More fun in black and white
They used to joke about a black cat in a coal mine being hard to photograph. Sure! Do your worst. A dark cat is almost impossible to photograph in detail in BxW. In color I never noticed it was hard. BxW can be arresting. When it’s good, it’s great! Color is less so. Maybe? I think of texture and tone when looking at BxW. Maybe there’s hope for me yet.
Perhaps, it’s the other way round? Black and white is demanding. I think in color. We see in color. Consider it a work in progress needing a lot of progress.
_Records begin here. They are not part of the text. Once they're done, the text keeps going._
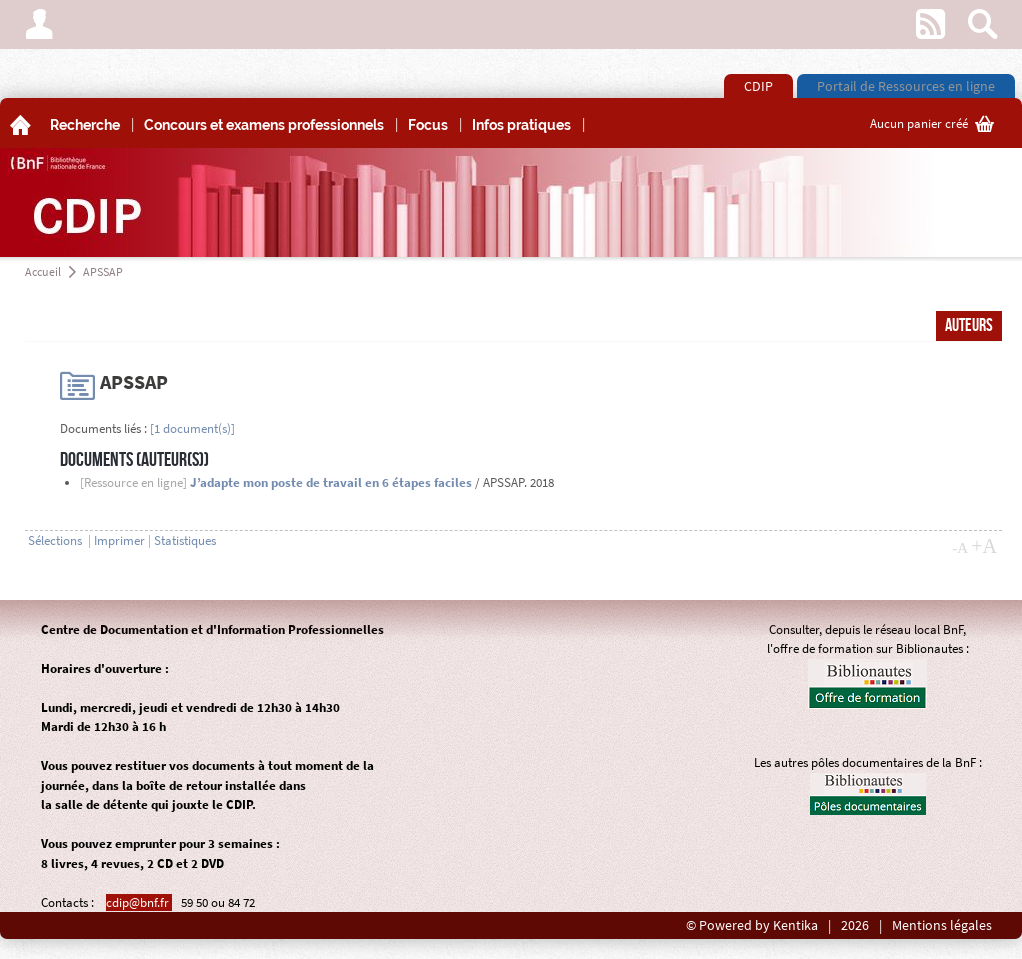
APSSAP (103, 271)
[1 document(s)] (192, 428)
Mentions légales (942, 925)
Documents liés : (103, 428)
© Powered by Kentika (752, 925)
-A (960, 548)
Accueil (43, 271)
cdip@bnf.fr (139, 902)
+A (984, 546)
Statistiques (185, 540)
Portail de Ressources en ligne (906, 86)
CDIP (758, 86)
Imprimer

….for me, black and white delivers the essence, the stark punch of the stripped-down subject because it has less noise/information going on and therefore goes right to the jugular, delivering more with less. With colour, we get all wrapped up in the nuance–‘is that cat REALLY white, or off-white….eggshell? vanilla?’; ‘are those eyes turquoise or marine blue, or maybe…?’ — and in obsessing over the details, we aren’t hit with the oomph, the wow that b&w delivers. Would ‘Psycho’ have been quite as psycho if done in colour? Janet Leigh is even more disturbing in b&w, that creepy motel even more creepy. Would Yosemite have been quite as visually dramatic if Adams had used Kodachrome? The shadows are positively ebony black, making the lights almost blindingly white.
So I like these cats the most is what I’m fumbling over trying to say….they have more character, more personality.
March 15, 2019 at 2:07 pm
Agreed. Well put. I’ve been away from BxW for a long time. It takes time to regain the vision.